▸ Work to be completed
Nothing in the data should be left out, so repeat it all exactly.

▸ Data records

==*==

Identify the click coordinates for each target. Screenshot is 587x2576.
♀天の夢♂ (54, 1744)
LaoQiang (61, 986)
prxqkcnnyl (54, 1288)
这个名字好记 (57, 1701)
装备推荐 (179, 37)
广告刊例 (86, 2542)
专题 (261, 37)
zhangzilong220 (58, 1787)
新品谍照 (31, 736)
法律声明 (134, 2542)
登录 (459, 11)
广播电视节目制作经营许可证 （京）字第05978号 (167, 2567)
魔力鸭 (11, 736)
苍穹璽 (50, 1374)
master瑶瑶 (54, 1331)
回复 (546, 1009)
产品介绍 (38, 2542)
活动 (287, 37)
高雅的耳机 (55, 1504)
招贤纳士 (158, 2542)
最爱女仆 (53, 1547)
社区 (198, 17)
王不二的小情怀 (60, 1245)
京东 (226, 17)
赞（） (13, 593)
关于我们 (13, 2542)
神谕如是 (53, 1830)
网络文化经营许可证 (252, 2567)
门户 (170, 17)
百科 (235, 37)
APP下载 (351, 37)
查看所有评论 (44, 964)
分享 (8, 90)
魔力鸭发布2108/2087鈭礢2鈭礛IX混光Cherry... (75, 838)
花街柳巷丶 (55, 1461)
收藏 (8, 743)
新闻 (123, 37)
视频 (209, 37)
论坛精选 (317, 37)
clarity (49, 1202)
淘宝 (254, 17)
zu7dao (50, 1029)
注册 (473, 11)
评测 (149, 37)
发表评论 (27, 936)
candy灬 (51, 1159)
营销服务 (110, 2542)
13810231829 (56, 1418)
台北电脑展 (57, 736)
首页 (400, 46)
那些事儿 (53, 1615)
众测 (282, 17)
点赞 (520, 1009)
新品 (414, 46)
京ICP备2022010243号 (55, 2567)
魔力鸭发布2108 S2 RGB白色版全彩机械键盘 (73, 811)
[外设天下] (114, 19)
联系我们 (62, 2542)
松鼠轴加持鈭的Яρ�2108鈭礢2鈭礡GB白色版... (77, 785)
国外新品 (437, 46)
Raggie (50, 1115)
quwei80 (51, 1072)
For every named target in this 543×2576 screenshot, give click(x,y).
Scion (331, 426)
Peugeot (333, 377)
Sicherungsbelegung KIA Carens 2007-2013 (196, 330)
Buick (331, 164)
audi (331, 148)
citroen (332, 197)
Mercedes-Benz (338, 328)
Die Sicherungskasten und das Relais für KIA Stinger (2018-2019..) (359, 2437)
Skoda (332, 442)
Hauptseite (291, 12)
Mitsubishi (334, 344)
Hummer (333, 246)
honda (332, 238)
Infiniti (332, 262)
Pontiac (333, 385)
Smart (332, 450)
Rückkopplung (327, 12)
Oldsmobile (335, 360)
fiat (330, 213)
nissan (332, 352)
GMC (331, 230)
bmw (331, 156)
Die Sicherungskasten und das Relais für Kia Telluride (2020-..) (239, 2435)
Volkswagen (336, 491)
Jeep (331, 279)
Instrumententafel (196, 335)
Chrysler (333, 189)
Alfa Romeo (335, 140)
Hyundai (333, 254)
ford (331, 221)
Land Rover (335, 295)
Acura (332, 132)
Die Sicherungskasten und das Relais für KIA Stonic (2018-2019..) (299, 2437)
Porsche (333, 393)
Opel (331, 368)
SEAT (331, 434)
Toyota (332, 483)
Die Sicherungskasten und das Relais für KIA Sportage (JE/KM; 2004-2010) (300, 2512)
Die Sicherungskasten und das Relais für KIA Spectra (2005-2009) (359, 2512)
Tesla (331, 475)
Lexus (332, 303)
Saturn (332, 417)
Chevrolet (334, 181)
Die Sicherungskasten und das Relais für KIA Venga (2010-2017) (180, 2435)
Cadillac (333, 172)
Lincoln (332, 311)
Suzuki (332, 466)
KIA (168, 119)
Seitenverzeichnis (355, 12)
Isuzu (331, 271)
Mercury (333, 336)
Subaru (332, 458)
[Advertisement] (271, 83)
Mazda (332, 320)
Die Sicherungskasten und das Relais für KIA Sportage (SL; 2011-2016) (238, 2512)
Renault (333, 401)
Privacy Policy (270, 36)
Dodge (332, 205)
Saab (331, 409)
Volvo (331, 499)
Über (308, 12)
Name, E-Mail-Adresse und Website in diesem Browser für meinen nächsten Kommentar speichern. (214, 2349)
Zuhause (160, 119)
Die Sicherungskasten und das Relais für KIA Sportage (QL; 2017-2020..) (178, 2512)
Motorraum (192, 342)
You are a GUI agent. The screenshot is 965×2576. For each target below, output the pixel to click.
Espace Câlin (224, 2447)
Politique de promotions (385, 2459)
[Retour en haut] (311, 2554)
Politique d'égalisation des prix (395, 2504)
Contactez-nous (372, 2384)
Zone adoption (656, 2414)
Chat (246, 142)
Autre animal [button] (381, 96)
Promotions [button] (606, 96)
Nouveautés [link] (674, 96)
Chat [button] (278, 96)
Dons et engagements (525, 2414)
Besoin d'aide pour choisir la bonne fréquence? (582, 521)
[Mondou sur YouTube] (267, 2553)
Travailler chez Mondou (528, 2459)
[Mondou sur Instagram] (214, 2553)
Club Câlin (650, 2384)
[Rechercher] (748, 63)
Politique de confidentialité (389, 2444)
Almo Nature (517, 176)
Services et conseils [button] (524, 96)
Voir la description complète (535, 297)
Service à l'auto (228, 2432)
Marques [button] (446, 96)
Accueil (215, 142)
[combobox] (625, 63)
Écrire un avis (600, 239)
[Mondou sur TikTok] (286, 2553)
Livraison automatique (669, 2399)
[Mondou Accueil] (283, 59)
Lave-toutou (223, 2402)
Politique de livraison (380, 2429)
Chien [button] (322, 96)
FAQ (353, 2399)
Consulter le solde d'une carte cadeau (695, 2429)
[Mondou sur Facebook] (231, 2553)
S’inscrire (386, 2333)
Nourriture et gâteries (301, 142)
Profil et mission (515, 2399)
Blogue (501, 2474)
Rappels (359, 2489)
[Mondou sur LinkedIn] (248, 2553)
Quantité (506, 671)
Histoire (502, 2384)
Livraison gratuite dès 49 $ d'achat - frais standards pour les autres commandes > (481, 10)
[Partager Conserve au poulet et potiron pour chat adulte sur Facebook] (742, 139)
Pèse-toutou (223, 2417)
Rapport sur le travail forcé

==*==

▸ Solution to the exercise
Identify the click coordinates for each target. Screenshot is 587x2576.
♀天の夢♂ (54, 1744)
LaoQiang (61, 986)
prxqkcnnyl (54, 1288)
这个名字好记 (57, 1701)
装备推荐 (179, 37)
广告刊例 (86, 2542)
专题 (261, 37)
zhangzilong220 (58, 1787)
新品谍照 (31, 736)
法律声明 (134, 2542)
登录 (459, 11)
广播电视节目制作经营许可证 （京）字第05978号 (167, 2567)
魔力鸭 (11, 736)
苍穹璽 (50, 1374)
master瑶瑶 (54, 1331)
回复 (546, 1009)
产品介绍 (38, 2542)
活动 (287, 37)
高雅的耳机 (55, 1504)
招贤纳士 (158, 2542)
最爱女仆 (53, 1547)
社区 (198, 17)
王不二的小情怀 (60, 1245)
京东 (226, 17)
赞（） (13, 593)
关于我们 (13, 2542)
神谕如是 (53, 1830)
网络文化经营许可证 (252, 2567)
门户 (170, 17)
百科 (235, 37)
APP下载 (351, 37)
查看所有评论 (44, 964)
分享 (8, 90)
魔力鸭发布2108/2087鈭礢2鈭礛IX混光Cherry... (75, 838)
花街柳巷丶 (55, 1461)
收藏 (8, 743)
新闻 (123, 37)
视频 (209, 37)
论坛精选 (317, 37)
clarity (49, 1202)
淘宝 (254, 17)
zu7dao (50, 1029)
注册 (473, 11)
评测 (149, 37)
发表评论 (27, 936)
candy灬 (51, 1159)
营销服务 (110, 2542)
13810231829 (56, 1418)
台北电脑展 (57, 736)
首页 (400, 46)
那些事儿 (53, 1615)
众测 (282, 17)
点赞 (520, 1009)
新品 (414, 46)
京ICP备2022010243号 (55, 2567)
魔力鸭发布2108 S2 RGB白色版全彩机械键盘 (73, 811)
[外设天下] (114, 19)
联系我们 (62, 2542)
松鼠轴加持鈭的Яρ�2108鈭礢2鈭礡GB白色版... (77, 785)
国外新品 (437, 46)
Raggie (50, 1115)
quwei80 (51, 1072)
For every named target in this 543×2576 screenshot, give click(x,y).
Scion (331, 426)
Peugeot (333, 377)
Sicherungsbelegung KIA Carens 2007-2013 (196, 330)
Buick (331, 164)
audi (331, 148)
citroen (332, 197)
Mercedes-Benz (338, 328)
Die Sicherungskasten und das Relais für KIA Stinger (2018-2019..) (359, 2437)
Skoda (332, 442)
Hauptseite (291, 12)
Mitsubishi (334, 344)
Hummer (333, 246)
honda (332, 238)
Infiniti (332, 262)
Pontiac (333, 385)
Smart (332, 450)
Rückkopplung (327, 12)
Oldsmobile (335, 360)
fiat (330, 213)
nissan (332, 352)
GMC (331, 230)
bmw (331, 156)
Die Sicherungskasten und das Relais für Kia Telluride (2020-..) (239, 2435)
Volkswagen (336, 491)
Jeep (331, 279)
Instrumententafel (196, 335)
Chrysler (333, 189)
Alfa Romeo (335, 140)
Hyundai (333, 254)
ford (331, 221)
Land Rover (335, 295)
Acura (332, 132)
Die Sicherungskasten und das Relais für KIA Stonic (2018-2019..) (299, 2437)
Porsche (333, 393)
Opel (331, 368)
SEAT (331, 434)
Toyota (332, 483)
Die Sicherungskasten und das Relais für KIA Sportage (JE/KM; 2004-2010) (300, 2512)
Die Sicherungskasten und das Relais für KIA Spectra (2005-2009) (359, 2512)
Tesla (331, 475)
Lexus (332, 303)
Saturn (332, 417)
Chevrolet (334, 181)
Die Sicherungskasten und das Relais für KIA Venga (2010-2017) (180, 2435)
Cadillac (333, 172)
Lincoln (332, 311)
Suzuki (332, 466)
KIA (168, 119)
Seitenverzeichnis (355, 12)
Isuzu (331, 271)
Mercury (333, 336)
Subaru (332, 458)
[Advertisement] (271, 83)
Mazda (332, 320)
Die Sicherungskasten und das Relais für KIA Sportage (SL; 2011-2016) (238, 2512)
Renault (333, 401)
Privacy Policy (270, 36)
Dodge (332, 205)
Saab (331, 409)
Volvo (331, 499)
Über (308, 12)
Name, E-Mail-Adresse und Website in diesem Browser für meinen nächsten Kommentar speichern. (214, 2349)
Zuhause (160, 119)
Die Sicherungskasten und das Relais für KIA Sportage (QL; 2017-2020..) (178, 2512)
Motorraum (192, 342)
You are a GUI agent. The screenshot is 965×2576. For each target below, output the pixel to click.
Espace Câlin (224, 2447)
Politique de promotions (385, 2459)
[Retour en haut] (311, 2554)
Politique d'égalisation des prix (395, 2504)
Contactez-nous (372, 2384)
Zone adoption (656, 2414)
Chat (246, 142)
Autre animal [button] (381, 96)
Promotions [button] (606, 96)
Nouveautés [link] (674, 96)
Chat [button] (278, 96)
Dons et engagements (525, 2414)
Besoin d'aide pour choisir la bonne fréquence? (582, 521)
[Mondou sur YouTube] (267, 2553)
Travailler chez Mondou (528, 2459)
[Mondou sur Instagram] (214, 2553)
Club Câlin (650, 2384)
[Rechercher] (748, 63)
Politique de confidentialité (389, 2444)
Almo Nature (517, 176)
Services et conseils [button] (524, 96)
Voir la description complète (535, 297)
Service à l'auto (228, 2432)
Marques [button] (446, 96)
Accueil (215, 142)
[combobox] (625, 63)
Écrire un avis (600, 239)
[Mondou sur TikTok] (286, 2553)
Livraison automatique (669, 2399)
[Mondou Accueil] (283, 59)
Lave-toutou (223, 2402)
Politique de livraison (380, 2429)
Chien [button] (322, 96)
FAQ (353, 2399)
Consulter le solde d'une carte cadeau (695, 2429)
[Mondou sur Facebook] (231, 2553)
S’inscrire (386, 2333)
Nourriture et gâteries (301, 142)
Profil et mission (515, 2399)
Blogue (501, 2474)
Rappels (359, 2489)
[Mondou sur LinkedIn] (248, 2553)
Quantité (506, 671)
Histoire (502, 2384)
Livraison gratuite dès 49 $ d'achat - frais standards pour les autres commandes > (481, 10)
[Partager Conserve au poulet et potiron pour chat adulte sur Facebook] (742, 139)
Pèse-toutou (223, 2417)
Rapport sur le travail forcé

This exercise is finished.